▶ [Exercise brief] Every line of the material is to be given again exactly.

▶ [Supplied information]
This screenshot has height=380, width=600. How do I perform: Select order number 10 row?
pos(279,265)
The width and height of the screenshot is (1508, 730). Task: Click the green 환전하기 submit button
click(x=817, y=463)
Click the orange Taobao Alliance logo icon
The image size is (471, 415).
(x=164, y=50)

▶ [Answer to the exercise]
This screenshot has height=380, width=600. How do I perform: Select order number 10 row?
pos(279,265)
The width and height of the screenshot is (1508, 730). Task: Click the green 환전하기 submit button
click(x=817, y=463)
Click the orange Taobao Alliance logo icon
The image size is (471, 415).
(x=164, y=50)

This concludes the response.